External Research Funding
Members of the Chair of Statistics and Econometrics did contribute or still contribute i.a. to the following research projects financed by third-party funds.
Project period: 07/2019 – 06/2022
Funding agency: DFG (Priority Programme 1859 „Experience and Expectation“)
Principal Investigator (at the FAU): Jonas Dovern
Summary: Expectations are at the heart of modern macroeconomic theory. The commonly made assumptions of full information rational expectations (Muth, 1961) or its recently proposed variants with information rigidities are simplistic and do not allow for genuine heterogeneity of expectations. In particular, they do not allow individual experiences of households or firms to affect their expectations of aggregate macroeconomic variables. Similarly, the role of individual experiences in the formation of financial expectations and decision making is not yet well understood. This research project will provide empirical analyses based on survey data to enhance our understanding of how individual experiences of private households or firms influence their expectations. This evidence will help relaxing the commonly made assumption in economic models that expectations are formed by a process that is invariant across time and individuals. The results of this research project will be useful for both academic economists and researchers from other disciplines that investigate expectation formation processes as well as for monetary policy makers. The project contributes to the ongoing quest in macroeconomics for a better understanding of the relevance of heterogeneity, in particular of expectations, across households and firms.
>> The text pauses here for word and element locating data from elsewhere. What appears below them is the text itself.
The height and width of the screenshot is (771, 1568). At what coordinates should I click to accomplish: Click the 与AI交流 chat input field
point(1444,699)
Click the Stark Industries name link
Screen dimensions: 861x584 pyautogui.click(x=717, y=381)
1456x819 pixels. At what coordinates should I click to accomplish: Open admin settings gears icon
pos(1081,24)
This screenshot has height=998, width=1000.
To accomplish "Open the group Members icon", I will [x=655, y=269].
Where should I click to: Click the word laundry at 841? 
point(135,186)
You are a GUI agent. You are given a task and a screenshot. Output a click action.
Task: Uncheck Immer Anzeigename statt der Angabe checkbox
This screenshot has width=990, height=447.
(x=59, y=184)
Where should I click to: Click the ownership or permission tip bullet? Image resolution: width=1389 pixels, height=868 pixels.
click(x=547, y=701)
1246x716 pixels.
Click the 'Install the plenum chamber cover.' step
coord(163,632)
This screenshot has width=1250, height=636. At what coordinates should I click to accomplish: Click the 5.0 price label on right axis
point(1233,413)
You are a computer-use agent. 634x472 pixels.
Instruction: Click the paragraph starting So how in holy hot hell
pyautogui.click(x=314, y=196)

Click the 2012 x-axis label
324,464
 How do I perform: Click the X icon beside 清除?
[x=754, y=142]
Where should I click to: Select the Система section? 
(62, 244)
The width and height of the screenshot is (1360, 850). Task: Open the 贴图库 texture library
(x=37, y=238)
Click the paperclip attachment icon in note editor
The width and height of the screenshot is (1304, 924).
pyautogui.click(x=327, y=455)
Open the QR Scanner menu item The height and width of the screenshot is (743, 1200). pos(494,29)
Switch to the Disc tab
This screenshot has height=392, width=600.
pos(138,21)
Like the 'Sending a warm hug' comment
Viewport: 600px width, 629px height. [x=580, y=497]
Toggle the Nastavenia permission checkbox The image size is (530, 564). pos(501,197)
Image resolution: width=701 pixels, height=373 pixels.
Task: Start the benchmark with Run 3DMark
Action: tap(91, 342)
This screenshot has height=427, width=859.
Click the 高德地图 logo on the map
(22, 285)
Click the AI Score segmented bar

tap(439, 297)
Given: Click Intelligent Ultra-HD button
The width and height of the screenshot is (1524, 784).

Overall, the project will lead to a better understanding of survey data on macroeconomic expectations and, thus, will help to properly interpret such surveys. All of these issues are of first-order importance for the conduct of monetary policy because modern central banking relies heavily on expectations, both as a source of information and as a tool to steer the economy.
Cooperation partners: Christian Conrad (Universität Heidelberg), Fabian Krüger (Universität Heidelberg)
Project period: 08/2017 – 07/2020
Funding agency: Federal Ministry of Education and Research
Principal Investigator (at the FAU): Michael Grottke
Summary: Digitalization is one of the mega-tends of our time. The global data volume is predicted to exceed 44 trillion Gigabytes by 2020, a ten-fold increase over 2013. The challenge for businesses is therefore to filter, target and bring forward relevant information out of the daunting mass of data and to make something useful out of it in a timely manner. For example, finding new trends and technological advances that would lead to real-world competitive advantages. Currently, to monitor the business climate businesses must invest large amounts of time and capital. This has a much more detrimental impact on the small and medium-sized enterprises than on their larger competitors, because of the smaller amount of resources they can invest in the implementation of environmental scanning. The goal of the RADAR research project is to create an environmental scanning system that can take large sources of data and detect the relevant signals, trends, technologies as well as disruptive changes in the company’s environment in real time. To this end, techniques from the fields of machine learning, applied statistics and semantic analysis of large amounts of data are combined in a theoretical model. Based on this theoretical foundation, a new software will be created that scans the business environment and, through self-learning mechanisms, automatically adapts itself to the given examination context. With such a cloud-based environmental scanning system, companies of all sizes and industries can observe their respective environments with great accuracy and minimal capital allocation. As a result, they will be able to react quickly and to create forward-looking strategies that allow them to successfully respond to challenges.
Cooperation partners: TU Braunschweig, itonics GmbH, Bayern Innovativ, LEONI Kabel GmbH, DMK Deutsches Milchkontor GmbH (associated partner)
Project period: 03/2016 – 02/2019
Funding agency: Ministerium für Wissenschaft, Forschung und Kunst Baden-Württemberg
Principal Investigator: Jonas Dovern
Summary:The period following the Great Recession of 2008/09 has shown that estimates of potential output (or its growth rate) are frequently and substantially revised downwards after recessions and economic crises. Based on two cross-country panel data sets with real-time information about potential output estimates, this project investigated i) when and in reaction to which type of macroeconomic shocks such revisions occur, ii) how much of the revisions are due to the individual components of potential output (labor, capital stock, total factor productivity), and iii) whether the behavior of monetary and fiscal policy during a crisis can affect the impact that recessions have on the long-term growth prospects of an economy.